++++ Supplied entries ++++

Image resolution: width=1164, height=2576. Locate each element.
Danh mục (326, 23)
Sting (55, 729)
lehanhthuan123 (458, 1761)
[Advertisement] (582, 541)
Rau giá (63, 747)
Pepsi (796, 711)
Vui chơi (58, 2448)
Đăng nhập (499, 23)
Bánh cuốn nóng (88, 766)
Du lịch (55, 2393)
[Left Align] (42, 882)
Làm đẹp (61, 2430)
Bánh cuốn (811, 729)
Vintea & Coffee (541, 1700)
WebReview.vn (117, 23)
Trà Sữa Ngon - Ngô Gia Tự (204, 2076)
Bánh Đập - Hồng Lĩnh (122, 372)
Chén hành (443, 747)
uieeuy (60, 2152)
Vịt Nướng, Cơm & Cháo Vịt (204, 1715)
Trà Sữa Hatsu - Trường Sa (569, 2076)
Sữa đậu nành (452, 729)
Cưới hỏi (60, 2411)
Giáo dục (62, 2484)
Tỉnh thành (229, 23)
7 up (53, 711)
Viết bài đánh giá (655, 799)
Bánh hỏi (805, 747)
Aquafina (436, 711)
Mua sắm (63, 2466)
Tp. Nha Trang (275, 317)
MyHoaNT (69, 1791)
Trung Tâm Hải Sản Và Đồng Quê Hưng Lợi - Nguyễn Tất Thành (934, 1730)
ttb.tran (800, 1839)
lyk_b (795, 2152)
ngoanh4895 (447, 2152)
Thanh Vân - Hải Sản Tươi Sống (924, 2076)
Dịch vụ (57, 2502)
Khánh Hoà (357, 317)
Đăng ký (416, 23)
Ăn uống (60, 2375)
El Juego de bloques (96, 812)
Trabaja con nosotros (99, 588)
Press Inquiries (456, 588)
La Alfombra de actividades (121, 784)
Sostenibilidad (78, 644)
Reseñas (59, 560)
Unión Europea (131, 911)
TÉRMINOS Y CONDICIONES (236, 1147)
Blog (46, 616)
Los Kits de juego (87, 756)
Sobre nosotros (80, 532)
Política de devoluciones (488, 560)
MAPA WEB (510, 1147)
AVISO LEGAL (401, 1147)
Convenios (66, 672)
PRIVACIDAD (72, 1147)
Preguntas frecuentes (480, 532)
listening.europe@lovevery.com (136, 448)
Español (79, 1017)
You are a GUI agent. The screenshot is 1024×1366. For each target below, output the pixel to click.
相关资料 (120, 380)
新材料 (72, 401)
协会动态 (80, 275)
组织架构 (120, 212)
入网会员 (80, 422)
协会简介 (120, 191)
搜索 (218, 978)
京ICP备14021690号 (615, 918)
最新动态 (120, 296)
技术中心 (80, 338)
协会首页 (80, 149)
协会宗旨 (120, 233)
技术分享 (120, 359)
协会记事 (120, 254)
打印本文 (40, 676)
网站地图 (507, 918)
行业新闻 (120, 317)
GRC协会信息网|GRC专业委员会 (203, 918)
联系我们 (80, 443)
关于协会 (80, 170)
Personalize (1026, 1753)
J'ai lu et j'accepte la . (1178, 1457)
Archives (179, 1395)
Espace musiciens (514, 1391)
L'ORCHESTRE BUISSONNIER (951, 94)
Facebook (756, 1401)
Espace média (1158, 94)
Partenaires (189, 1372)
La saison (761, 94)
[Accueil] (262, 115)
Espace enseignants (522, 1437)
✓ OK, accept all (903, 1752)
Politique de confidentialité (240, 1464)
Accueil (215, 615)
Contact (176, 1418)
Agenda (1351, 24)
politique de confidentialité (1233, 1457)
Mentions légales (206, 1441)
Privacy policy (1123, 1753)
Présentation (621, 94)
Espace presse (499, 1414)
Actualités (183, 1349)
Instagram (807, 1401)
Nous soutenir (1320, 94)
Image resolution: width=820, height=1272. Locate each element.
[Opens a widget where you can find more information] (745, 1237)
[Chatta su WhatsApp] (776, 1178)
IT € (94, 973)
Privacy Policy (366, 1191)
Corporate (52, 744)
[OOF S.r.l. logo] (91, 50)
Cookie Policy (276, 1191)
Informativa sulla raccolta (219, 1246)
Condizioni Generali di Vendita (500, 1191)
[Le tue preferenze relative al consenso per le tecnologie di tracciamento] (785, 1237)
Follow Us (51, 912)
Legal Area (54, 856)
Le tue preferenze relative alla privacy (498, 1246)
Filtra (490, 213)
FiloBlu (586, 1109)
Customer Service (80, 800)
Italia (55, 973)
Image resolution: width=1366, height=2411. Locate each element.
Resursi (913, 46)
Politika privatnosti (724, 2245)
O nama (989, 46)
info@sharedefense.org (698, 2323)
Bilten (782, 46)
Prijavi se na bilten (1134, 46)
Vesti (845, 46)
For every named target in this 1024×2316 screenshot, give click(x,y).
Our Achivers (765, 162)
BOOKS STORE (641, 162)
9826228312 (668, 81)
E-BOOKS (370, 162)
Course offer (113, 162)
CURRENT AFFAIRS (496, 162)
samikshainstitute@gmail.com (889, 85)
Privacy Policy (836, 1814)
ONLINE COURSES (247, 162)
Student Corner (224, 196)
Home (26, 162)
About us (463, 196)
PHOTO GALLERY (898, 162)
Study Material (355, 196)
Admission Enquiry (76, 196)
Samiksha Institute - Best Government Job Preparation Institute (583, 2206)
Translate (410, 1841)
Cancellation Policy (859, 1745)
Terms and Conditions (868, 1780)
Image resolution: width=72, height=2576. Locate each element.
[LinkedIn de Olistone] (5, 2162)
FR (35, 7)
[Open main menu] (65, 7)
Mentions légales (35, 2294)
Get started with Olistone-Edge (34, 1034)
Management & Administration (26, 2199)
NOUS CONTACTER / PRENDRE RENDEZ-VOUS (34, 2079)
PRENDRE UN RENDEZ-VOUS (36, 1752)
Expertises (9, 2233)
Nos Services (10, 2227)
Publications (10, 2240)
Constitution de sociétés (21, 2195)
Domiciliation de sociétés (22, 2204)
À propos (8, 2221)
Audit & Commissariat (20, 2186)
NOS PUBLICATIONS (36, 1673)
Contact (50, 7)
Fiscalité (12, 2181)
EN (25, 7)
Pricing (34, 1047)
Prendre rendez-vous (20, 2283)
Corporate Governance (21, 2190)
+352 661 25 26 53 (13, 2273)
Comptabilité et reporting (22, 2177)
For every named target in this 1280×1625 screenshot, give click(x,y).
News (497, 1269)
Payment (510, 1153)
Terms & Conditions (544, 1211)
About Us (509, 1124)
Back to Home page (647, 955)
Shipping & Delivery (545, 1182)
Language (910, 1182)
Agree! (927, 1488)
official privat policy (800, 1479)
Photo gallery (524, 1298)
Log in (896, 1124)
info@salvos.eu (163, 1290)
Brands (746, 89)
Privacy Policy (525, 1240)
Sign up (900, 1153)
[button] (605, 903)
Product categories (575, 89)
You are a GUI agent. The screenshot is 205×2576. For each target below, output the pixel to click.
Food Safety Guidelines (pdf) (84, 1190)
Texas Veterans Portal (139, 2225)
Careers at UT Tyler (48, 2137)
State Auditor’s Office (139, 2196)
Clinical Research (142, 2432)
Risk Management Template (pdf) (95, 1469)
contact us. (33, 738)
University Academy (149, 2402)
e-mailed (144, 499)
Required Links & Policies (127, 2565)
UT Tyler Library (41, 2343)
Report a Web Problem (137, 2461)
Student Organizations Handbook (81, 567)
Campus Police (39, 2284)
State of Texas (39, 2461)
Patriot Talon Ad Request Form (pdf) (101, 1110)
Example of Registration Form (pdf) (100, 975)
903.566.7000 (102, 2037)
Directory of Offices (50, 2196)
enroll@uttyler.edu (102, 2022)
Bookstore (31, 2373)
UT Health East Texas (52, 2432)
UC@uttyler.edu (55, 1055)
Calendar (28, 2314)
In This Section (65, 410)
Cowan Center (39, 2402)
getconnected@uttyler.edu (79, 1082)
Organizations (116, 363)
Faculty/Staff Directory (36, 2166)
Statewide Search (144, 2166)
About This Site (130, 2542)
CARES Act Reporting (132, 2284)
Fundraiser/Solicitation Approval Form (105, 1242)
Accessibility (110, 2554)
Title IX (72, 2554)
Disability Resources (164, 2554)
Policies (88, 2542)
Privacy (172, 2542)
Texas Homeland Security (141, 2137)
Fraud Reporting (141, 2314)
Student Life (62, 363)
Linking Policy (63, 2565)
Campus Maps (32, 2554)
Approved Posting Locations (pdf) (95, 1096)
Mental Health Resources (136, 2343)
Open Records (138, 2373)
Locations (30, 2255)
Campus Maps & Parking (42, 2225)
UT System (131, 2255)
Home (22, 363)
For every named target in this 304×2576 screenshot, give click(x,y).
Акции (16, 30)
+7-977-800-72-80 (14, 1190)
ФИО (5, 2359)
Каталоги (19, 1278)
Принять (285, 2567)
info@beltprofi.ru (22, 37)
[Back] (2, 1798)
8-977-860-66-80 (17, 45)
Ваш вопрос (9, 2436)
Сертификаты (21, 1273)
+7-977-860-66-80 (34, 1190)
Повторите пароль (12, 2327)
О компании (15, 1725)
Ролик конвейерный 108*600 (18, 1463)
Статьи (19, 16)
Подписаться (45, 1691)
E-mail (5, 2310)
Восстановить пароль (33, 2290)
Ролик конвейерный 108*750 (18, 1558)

++++

Description of the task:
Output only an exact transcription of the lines above from the one with "Study Material (355, 196)" up to and including the one with "Patriot Talon Ad".

Output below:
Study Material (355, 196)
Admission Enquiry (76, 196)
Samiksha Institute - Best Government Job Preparation Institute (583, 2206)
Translate (410, 1841)
Cancellation Policy (859, 1745)
Terms and Conditions (868, 1780)
Image resolution: width=72, height=2576. Locate each element.
[LinkedIn de Olistone] (5, 2162)
FR (35, 7)
[Open main menu] (65, 7)
Mentions légales (35, 2294)
Get started with Olistone-Edge (34, 1034)
Management & Administration (26, 2199)
NOUS CONTACTER / PRENDRE RENDEZ-VOUS (34, 2079)
PRENDRE UN RENDEZ-VOUS (36, 1752)
Expertises (9, 2233)
Nos Services (10, 2227)
Publications (10, 2240)
Constitution de sociétés (21, 2195)
Domiciliation de sociétés (22, 2204)
À propos (8, 2221)
Audit & Commissariat (20, 2186)
NOS PUBLICATIONS (36, 1673)
Contact (50, 7)
Fiscalité (12, 2181)
EN (25, 7)
Pricing (34, 1047)
Prendre rendez-vous (20, 2283)
Corporate Governance (21, 2190)
+352 661 25 26 53 (13, 2273)
Comptabilité et reporting (22, 2177)
For every named target in this 1280×1625 screenshot, give click(x,y).
News (497, 1269)
Payment (510, 1153)
Terms & Conditions (544, 1211)
About Us (509, 1124)
Back to Home page (647, 955)
Shipping & Delivery (545, 1182)
Language (910, 1182)
Agree! (927, 1488)
official privat policy (800, 1479)
Photo gallery (524, 1298)
Log in (896, 1124)
info@salvos.eu (163, 1290)
Brands (746, 89)
Privacy Policy (525, 1240)
Sign up (900, 1153)
[button] (605, 903)
Product categories (575, 89)
You are a GUI agent. The screenshot is 205×2576. For each target below, output the pixel to click.
Food Safety Guidelines (pdf) (84, 1190)
Texas Veterans Portal (139, 2225)
Careers at UT Tyler (48, 2137)
State Auditor’s Office (139, 2196)
Clinical Research (142, 2432)
Risk Management Template (pdf) (95, 1469)
contact us. (33, 738)
University Academy (149, 2402)
e-mailed (144, 499)
Required Links & Policies (127, 2565)
UT Tyler Library (41, 2343)
Report a Web Problem (137, 2461)
Student Organizations Handbook (81, 567)
Campus Police (39, 2284)
State of Texas (39, 2461)
Patriot Talon Ad Request Form (pdf) (101, 1110)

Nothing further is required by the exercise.